Geheimnis gelüftet- Die dritte Schwangerschaft

Endlich ist es offiziell und wir können unsere Freude über die dritte Schwangerschaft teilen. Dass ein neues Familienmitglied zu uns stoßen wird, wissen wir schon seit einiger Zeit, allerdings haben wir uns dazu entschlossen, dies erst nach den kritischen ersten 12 Wochen bekannt zu geben. Zuerst möchte man den Herzschlag und einen positiven Ultraschall abwarten, damit man etwas beruhigter ist. Diese Entscheidung macht die ersten Wochen allerdings auch recht schwierig. Einige Dinge und Aktivitäten sollte man während der Schwangerschaft generell meiden. Manchmal muss man sich hier erklären. Einladungen zum Sushi essen, Alkohol, Sport sind alles Dinge die nicht empfehlenswert sind.
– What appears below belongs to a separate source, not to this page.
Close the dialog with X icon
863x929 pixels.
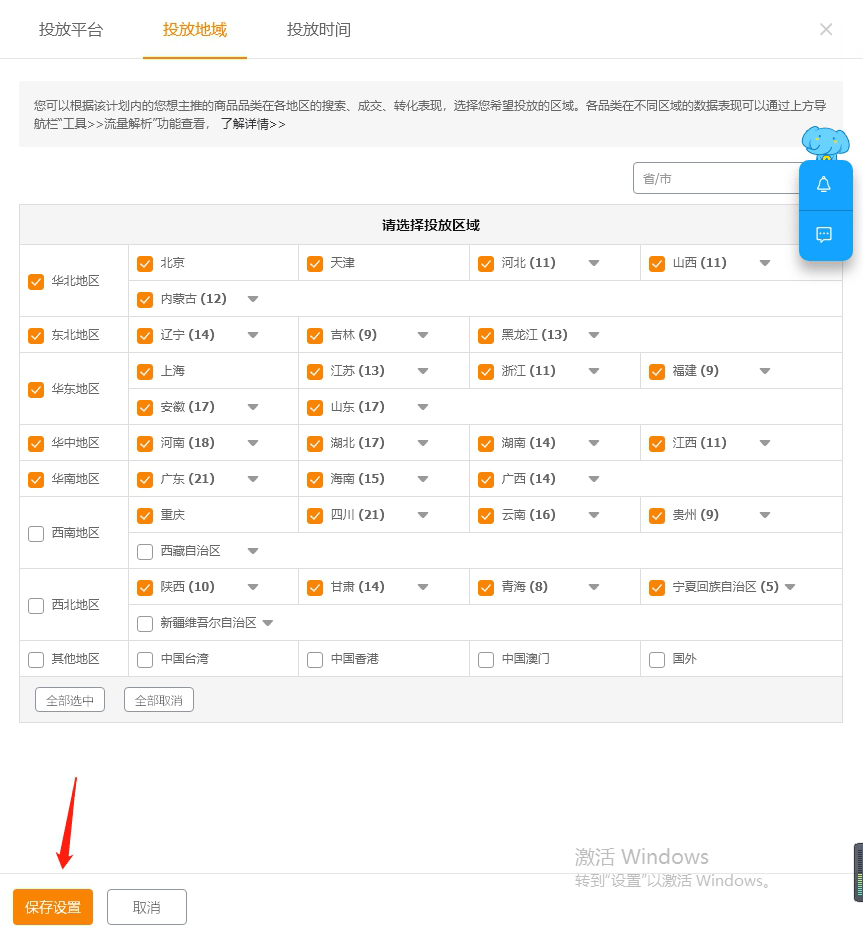(826, 30)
Auch bildete ich mir ein, dass man den Bauch schon deutlich sehen konnte. Bei der dritten Schwangerschaft ist dies wohl auch tatsächlich so. Die Einladung zum Badesee war hier eher nicht so angenehm, da ich immer darauf bedacht war, mich eher bedenkt zu halten. Zum Glück starteten wir dann in den Herbst. So konnte ich mit weiteren Shirts und Tüchern gut kaschieren.

Gern möchte man mit jedem über die Schwangerschaft sprechen und sich austauschen. Ich habe meine Schwester und eine gute Freundin eingeweiht. So konnte ich mich wenigstens hier ein bisschen ausquatschen. Auch der Familie sagten wir es bald darauf.

Die ständige Müdigkeit und Übelkeit erschwerten den Alltag zusätzlich. Den Kindern konnte und wollte ich die Gründe dafür noch nicht nennen. Ich dachte oft, dass mein Umfeld sich sicherlich denkt: „Was ist denn mit der los? Die sieht so fertig aus.“ Unreine Haut, Müdigkeit, Übelkeit, Stimmungsschwankungen und Heißhunger tragen wahrscheinlich nicht gerade zu einer positiven Ausstrahlung bei. Eine Freundin war ebenfalls schwanger, etwas weiter. Ich dachte mir oft, ich versteh dich vollkommen.

Natürlich kann man eine Schwangerschaft auch sofort verkünden, wenn man davon erfährt. Das bringt den Vorteil, dass man offen damit umgehen kann und gleich Ansprechpartner hat. Wir wollten es gern erst einmal für uns behalten, da wir es den Kindern mitteilen wollten, wenn es gesicherter ist. Hätte es nun das Umfeld gewusst, wäre dies schwierig gewesen. Auch im Falle einer Fehlgeburt, wäre es uns lieber gewesen, wenn dies keiner gewusst hätte. Anderenfalls hätten wir das Gefühl gehabt, dass nun viele darauf warten, dass wir erneut eine Schwangerschaft bekannt geben.

Nun ist es offiziell und ich brauche meinen Bauch nicht mehr einzuziehen, sondern kann ihn stolz durch die Gegend tragen. Das Einziehen ist nun ohnehin sehr schwierig. Wir freuen uns in jedem Fall sehr, bald zu fünft zu sein.